Гаврилов метнулся по лестнице вверх, и вернулся через пять минут с маленьким чёрным блокнотом в руках — алфавитной записной книжкой. Раскрыв его на букве Ф, он поводил пальцем по строчкам:

— Вот, нашёл. Филатов Илья, одноклассник. Я с ним несколько месяцев назад созванивался. Он из тех, из немногих, кому ехать совсем некуда. Семья большая, мать, бабка и три сестры. «Землю жрать будем — но не уедем», это так его бабка сказала, она у них там за старшую. Из тех бабок, что ишака на скаку остановят. Такая всех переживёт. А, так вот, пошли, попробуем Илюхе набрать.

Антон сумел дозвониться примерно минут за двадцать и договориться с Ильей, что тот попробует что-нибудь узнать и завтра в это же время будет у телефона. Но хороших новостей наступивший день не принёс. Филатов сходил по названному адресу, и ему никто не открыл.

— Полина, ты раньше времени только не кипишуй, — бодро гудел в трубку Илья, — может, я припёрся не вовремя. Это было около шести вечера. С часик потолокся, поймал возле подъезда какого-то старикана, он сказал, что, вроде, твоих видел на днях. Да, дозвониться до них я тоже не смог, но тут элементарно — может, аппарат сломался. Вечером, конечно, лучше бы сходить, посмотреть хотя бы — светятся ли окна. Но вечером мы не ходим, дома сидим. Первое время, как ввели комендантский час, ещё были поползновения. А потом прекратились, после того, как нарушителей еле живых на улицах подбирали несколько раз, избитых до полусмерти. А одного и совсем… Из арыка достали. Он там несколько дней пролежал. Да, вот так здесь сейчас. Я зашёл зато к Сане Петрову, друг мой там неподалёку от твоих живет. Он тоже подключился. Узнаем, обязательно узнаем! Ты набирай меня сама, не стесняйся!

А на следующее утро из деканата прислали вертлявого абитуриента, который передал, чтобы я мчалась туда быстрее — мне будут звонить, кто-кто, я почём знаю, беги давай, сказали — срочно.

«Папа!» — радостно забилось сердце. Конечно, родители знали телефон деканата, и воспользовались, чтобы связаться!

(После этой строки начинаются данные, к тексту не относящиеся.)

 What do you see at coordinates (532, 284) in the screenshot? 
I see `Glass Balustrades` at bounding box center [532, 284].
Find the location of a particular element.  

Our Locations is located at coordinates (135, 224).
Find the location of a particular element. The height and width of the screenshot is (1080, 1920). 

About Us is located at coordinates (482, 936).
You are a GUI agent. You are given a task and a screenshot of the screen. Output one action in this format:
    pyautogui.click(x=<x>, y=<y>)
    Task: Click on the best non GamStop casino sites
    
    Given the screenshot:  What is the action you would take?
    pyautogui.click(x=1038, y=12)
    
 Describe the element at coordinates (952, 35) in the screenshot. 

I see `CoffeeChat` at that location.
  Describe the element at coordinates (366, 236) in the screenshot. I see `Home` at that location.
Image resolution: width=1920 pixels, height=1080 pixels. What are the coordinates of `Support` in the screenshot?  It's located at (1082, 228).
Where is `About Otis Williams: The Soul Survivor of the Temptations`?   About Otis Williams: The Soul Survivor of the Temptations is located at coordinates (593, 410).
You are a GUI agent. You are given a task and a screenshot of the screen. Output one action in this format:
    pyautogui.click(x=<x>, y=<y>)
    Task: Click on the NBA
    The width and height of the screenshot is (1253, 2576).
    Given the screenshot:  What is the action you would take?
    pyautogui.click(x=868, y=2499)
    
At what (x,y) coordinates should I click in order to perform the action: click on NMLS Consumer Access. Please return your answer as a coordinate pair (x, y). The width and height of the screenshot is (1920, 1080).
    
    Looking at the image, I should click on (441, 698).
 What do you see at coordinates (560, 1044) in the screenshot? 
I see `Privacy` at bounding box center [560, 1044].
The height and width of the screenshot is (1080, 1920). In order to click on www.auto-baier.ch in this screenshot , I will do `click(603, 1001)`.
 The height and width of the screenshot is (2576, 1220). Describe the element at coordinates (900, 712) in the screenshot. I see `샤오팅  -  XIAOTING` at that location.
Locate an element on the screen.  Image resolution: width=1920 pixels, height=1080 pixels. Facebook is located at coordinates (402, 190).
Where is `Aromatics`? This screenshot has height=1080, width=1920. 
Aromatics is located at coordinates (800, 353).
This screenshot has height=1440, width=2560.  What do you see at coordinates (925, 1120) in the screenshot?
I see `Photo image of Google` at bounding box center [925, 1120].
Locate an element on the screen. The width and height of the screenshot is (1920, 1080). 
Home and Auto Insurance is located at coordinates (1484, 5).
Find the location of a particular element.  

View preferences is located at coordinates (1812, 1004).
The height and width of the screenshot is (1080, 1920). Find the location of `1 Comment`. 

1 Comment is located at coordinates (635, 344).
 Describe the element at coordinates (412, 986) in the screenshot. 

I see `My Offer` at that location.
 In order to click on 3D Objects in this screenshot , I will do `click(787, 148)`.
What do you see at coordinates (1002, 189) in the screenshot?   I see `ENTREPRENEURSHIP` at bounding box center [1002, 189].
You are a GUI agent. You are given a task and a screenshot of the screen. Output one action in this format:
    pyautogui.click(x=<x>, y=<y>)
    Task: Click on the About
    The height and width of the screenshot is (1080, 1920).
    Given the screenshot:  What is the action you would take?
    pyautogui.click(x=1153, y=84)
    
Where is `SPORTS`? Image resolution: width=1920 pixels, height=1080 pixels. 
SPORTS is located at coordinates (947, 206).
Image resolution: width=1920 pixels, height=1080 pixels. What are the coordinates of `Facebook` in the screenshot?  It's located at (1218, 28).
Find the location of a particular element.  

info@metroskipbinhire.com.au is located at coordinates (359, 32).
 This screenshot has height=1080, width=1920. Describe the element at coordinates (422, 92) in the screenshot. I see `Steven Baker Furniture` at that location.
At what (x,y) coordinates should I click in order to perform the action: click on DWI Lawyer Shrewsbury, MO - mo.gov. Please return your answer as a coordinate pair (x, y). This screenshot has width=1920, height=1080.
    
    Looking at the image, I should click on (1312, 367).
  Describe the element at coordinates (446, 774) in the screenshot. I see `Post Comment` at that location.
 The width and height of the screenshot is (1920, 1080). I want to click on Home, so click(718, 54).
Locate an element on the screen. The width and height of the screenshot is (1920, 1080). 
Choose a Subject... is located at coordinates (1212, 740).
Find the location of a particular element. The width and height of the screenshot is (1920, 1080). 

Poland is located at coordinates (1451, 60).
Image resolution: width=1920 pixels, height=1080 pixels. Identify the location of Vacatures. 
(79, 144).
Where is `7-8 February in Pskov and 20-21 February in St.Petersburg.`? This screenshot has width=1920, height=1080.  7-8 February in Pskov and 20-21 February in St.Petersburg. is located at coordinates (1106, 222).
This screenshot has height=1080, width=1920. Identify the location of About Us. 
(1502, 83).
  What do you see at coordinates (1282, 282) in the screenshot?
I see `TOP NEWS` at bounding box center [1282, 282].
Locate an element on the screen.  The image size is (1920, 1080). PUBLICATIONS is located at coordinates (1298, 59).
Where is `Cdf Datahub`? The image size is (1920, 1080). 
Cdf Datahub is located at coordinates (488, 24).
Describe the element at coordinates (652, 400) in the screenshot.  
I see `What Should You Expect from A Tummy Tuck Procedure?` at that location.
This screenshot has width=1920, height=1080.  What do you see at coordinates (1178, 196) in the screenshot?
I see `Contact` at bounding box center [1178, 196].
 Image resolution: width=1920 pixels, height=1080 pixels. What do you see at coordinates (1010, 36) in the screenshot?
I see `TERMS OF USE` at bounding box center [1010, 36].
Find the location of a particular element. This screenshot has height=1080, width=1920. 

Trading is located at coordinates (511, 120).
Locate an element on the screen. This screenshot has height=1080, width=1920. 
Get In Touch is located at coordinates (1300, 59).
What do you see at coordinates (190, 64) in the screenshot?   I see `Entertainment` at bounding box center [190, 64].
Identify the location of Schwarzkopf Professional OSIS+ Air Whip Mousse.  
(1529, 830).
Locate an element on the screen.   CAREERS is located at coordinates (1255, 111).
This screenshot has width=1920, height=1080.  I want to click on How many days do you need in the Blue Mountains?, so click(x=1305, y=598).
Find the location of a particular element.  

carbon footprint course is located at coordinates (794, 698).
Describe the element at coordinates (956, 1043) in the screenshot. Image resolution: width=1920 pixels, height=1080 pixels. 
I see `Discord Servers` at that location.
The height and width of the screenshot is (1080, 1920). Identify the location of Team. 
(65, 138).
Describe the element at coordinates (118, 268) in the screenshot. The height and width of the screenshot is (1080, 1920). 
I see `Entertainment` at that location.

Я бежала, не останавливаясь, пока не почувствовала, как острой болью закололо в правом боку. Но надо торопиться, надо ни в коем случае не пропустить звонок! Вдруг, действительно, что-то сломалось в старом способе связи, и сейчас папа скажет, как теперь мы будем общаться, а ещё — можно ли сейчас рассчитывать на поездку в Тушинск.

— Поля, вот здесь садись, возле телефона, — суетливый Лукин встретил меня на пороге деканата и указал на стул, — я буду в комнате рядом, чтобы не мешать. На, попей воды, ты вся красная, бежала, видать, как полоумная. Мужчина, который звонил, сказал, что наберёт ещё ровно в двенадцать! Пять минут у тебя в запасе, чтоб дыхание перевести.

Телефон придушенно затрещал, и я немедленно схватила трубку:

— Папа! Папа! Что там у вас случилось?

Но это был не папа. Это был Вова, папин брат. Не дав мне опомниться, он сразу начал говорить:

— Поля, ты это, итить-колотить, не знаю, как сказать-то, ё-маё. Отец завтра к нам сюда доедет. Он с товарищем на товарняке… бежал, вобщем. Бросил там всё и бежал, садами-огородами. Мы тут комнату ему приготовили. А я за тобой приеду. На неделе, как договорюсь с подельником. На машине приеду, заберу тебя, значит. Посидим, потолкуем, вот же итить…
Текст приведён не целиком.